Through the online interface, users select:

  1. a country (or multiple countries)

  2. a geographic and date matching window for event de-duplication:

    • geographic: 1 km / 5 km

    • date: 1 day / 2 days

    all events of the same type (i.e. same actors, actions, targets) that fall within the same matching window (e.g. occurred within 1 km of each other on the same day) are treated as a single unique event

  3. a dyad type:

    • A: directed (includes only events where initiator and target are both known)

    • B: undirected (all events, including those with some ambiguity over which actor was initiator vs. target)

    ACLED and GED contain only undirected dyad information; most other sources include directed dyad information

  4. a unit of analysis

    • space: country / province / district / grid / electoral constituency

    • time: year / month / week / day

The website then generates a compressed archive with:

  1. dataset

    • file format: comma-separated values delimited text file (.csv)

    • data structure: event data

    • number of observations: N, the number of political events that occurred within a country, after pooling across multiple sources and removing duplicate events

    • variables included: unit IDs, violence event counts (broken down by actors and tactics), including more specific event categories than are included in the aggregate, panel datasets

  2. map and time plot of violence

    • file format: portable network graphics (.png)

    • map: number of violent events per spatial units (darker shade = more violence)
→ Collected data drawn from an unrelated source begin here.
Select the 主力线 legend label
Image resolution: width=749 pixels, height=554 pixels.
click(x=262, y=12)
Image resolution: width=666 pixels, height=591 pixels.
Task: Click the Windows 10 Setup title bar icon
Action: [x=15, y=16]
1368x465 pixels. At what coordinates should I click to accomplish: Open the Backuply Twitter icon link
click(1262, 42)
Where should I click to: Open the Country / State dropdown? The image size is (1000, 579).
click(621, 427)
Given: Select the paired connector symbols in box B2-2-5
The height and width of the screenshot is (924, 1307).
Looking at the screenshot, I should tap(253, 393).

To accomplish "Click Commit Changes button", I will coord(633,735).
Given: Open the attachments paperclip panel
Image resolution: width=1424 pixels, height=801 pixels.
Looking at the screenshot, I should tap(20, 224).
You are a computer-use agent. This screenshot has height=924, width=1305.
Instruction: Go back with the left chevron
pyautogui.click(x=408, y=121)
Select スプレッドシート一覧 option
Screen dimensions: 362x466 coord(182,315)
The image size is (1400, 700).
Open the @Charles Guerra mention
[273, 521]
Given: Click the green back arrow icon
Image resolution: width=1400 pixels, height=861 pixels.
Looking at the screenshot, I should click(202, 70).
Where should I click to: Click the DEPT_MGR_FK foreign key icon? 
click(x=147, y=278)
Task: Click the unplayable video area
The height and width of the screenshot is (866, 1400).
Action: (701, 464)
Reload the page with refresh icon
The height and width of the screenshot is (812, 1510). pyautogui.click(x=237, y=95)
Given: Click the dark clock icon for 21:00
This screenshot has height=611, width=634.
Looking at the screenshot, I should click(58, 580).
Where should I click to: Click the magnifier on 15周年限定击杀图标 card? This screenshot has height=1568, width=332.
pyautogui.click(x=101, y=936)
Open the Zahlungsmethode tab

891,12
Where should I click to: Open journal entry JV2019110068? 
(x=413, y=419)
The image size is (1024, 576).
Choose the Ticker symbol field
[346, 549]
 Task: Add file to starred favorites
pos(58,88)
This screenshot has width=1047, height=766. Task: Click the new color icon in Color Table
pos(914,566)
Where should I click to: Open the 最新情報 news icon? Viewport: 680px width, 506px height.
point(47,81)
    • time plot: number of violent events per time unit (higher bars = more violence)

  3. codebook

    • file format: portable document format (.pdf)

    • contents: information on variable names, data structure

  4. actor dictionary

    • file format: portable document format (.pdf)

    • contents: information on which specific actors are classified as “government,” “rebel,” and other categories in the file

To batch download and merge multiple data files, please use the xSub R package (Stata code also available here).